Tynwald has been the setting for the 2014 British-Irish Parliamentary Reporting Association symposium.
Officers from the parliaments and assemblies of Gibraltar, Guernsey, Jersey, Northern Ireland, the Republic of Ireland, Scotland, the UK and Wales joined with the Isle of Man’s Hansard team over three days to discuss best practice and innovation in parliamentary reporting.
Tynwald’s head of Hansard Ellen Callister explained: ‘Holding the annual BIPRA conference here in the Isle of Man has been a real honour for us. Each jurisdiction takes it in turns to organise the event – the last time we held it here was 10 years ago, centring around Tynwald Day 2004. The opportunity for us to meet our counterparts in other jurisdictions is invaluable; we hope our guests have enjoyed it as much as we have and that they are encouraged to return soon to visit more of our beautiful Island.’
Topics generating lively discussion included transcription via voice recognition – now and in the future – the growing demand for open data, ‘managing the march of technology’ and role played by BIPRA members in ‘editing history.’
On the subject of open data House of Commons deputy editor of debates Alex Newton favoured ‘cautious engagement’, adding ‘We have no alternative’, a sentiment echoed by Anna Gruffud from the National Assembly of Wales who said it would assist ‘in the drive towards greater transparency’.
Tes Stranger, from the House of Commons, said: ‘This is the fourth BIPRA symposium I’ve attended and it’s the subtle changes I notice most; how speech recognition – in particular the Dragon system – and development upgrades feature more on the agenda every year.’
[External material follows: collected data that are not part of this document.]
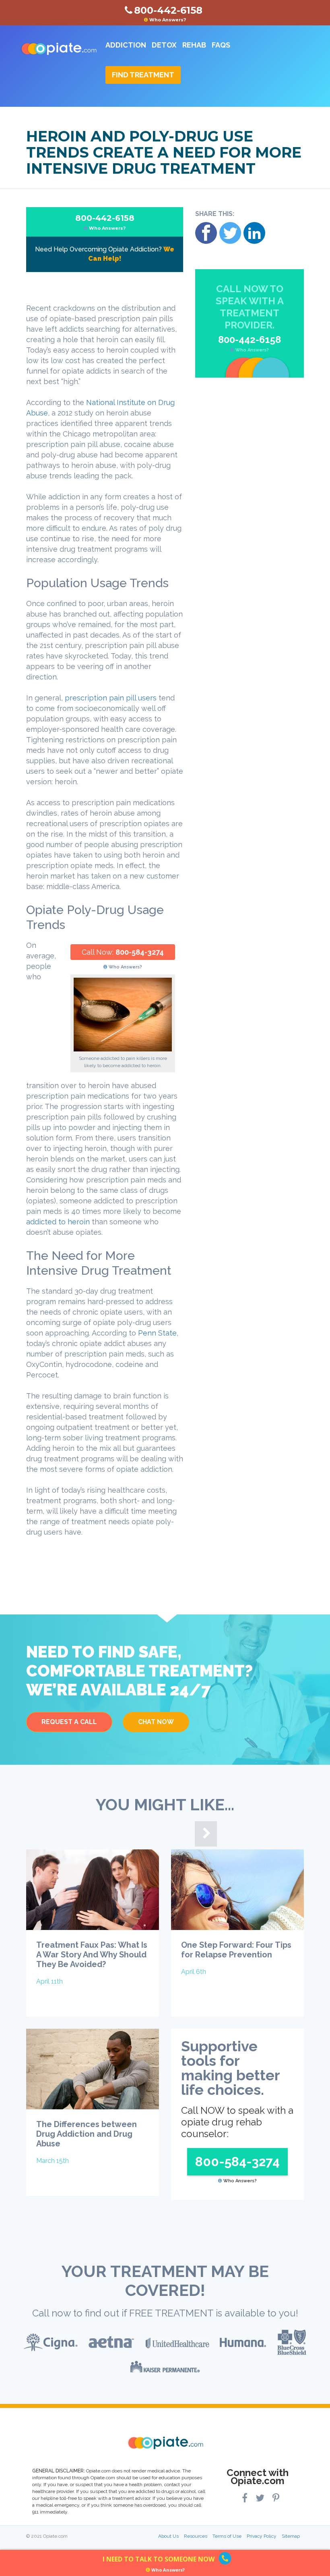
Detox (164, 45)
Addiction (125, 45)
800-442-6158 (104, 222)
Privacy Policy (261, 2536)
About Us (168, 2536)
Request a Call (69, 1722)
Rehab (194, 45)
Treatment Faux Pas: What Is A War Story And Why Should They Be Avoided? (91, 1954)
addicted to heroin (58, 1221)
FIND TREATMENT (143, 75)
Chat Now (156, 1722)
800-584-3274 (140, 952)
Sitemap (291, 2536)
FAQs (221, 45)
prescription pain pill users (111, 698)
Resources (195, 2536)
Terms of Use (226, 2536)
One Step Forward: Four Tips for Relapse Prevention (236, 1949)
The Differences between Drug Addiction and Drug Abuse (86, 2133)
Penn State (157, 1333)
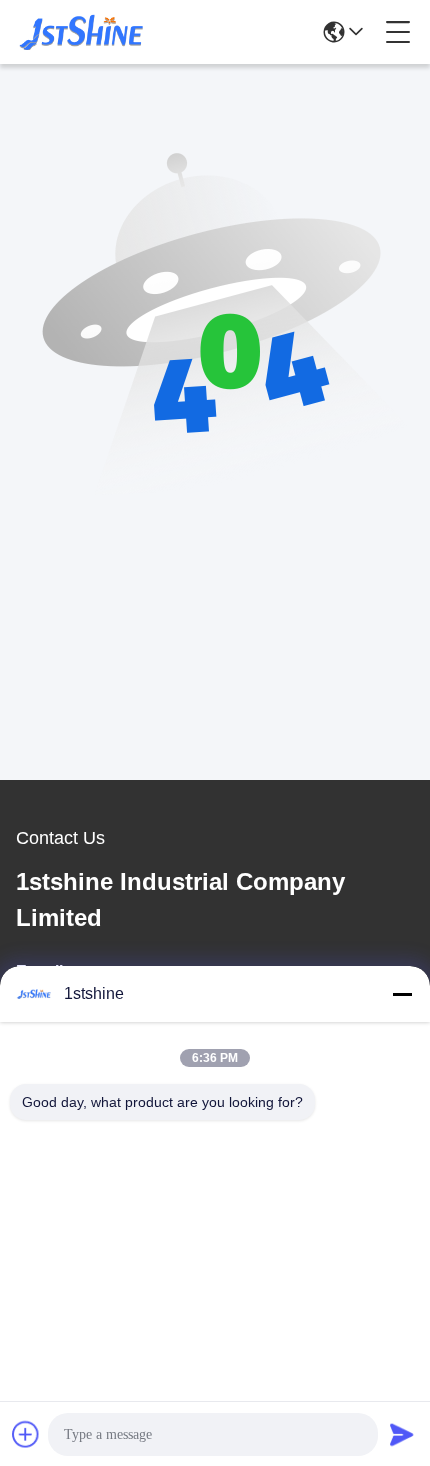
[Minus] (402, 994)
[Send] (402, 1434)
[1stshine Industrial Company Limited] (82, 32)
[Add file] (26, 1434)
Tynwald provides Hansard support to the Parliament of Gibraltar. Its clerk, Paul Martinez, said that the Tynwald team delivered a ‘quality, on-time service’, to create an official public record of parliamentary business that played a significant role ‘in the enfranchisement of the people’. For Cai Evans from the Welsh National Assembly ‘the quality aspect’ of voice recognition was all-important, given that Hansard officers served as ‘guardians of the democratic process’ and he urged delegates not to become ‘dazzled by technology’, while Tynwald’s deputy head of Hansard Deborah Pilkington expressed the view that ‘there still needs to the human element.’
Summing up the symposium Alex Newton observed: ‘We’re all grappling with the same problems, but structurally we’re very different.’ On creating an official record Carl Lombard from the Houses of Oireachtas posed the question ‘How verbatim do we want to be?’, cautioned against doing away with manual intervention and alerted delegates to ‘the dangers of leaving it all to the machine’. Simon Guerrier from the House of Lords said the sessions had shown ‘how much we can learn from each other’ and offered delegates his own unique take on new technology, saying ‘change that isn’t improvement is just meddling.’
At the conclusion of the sessions House of Lords Hansard managing editor Hywel Evans said the three-day event had provided a valuable opportunity ‘to discuss matters with fellow professionals we don’t usually get to meet with in groups’ and he thanked Tynwald’s head of Hansard Ellen Callister and her team for arranging a ‘brilliantly hosted’ symposium that had been ‘a terrific experience.’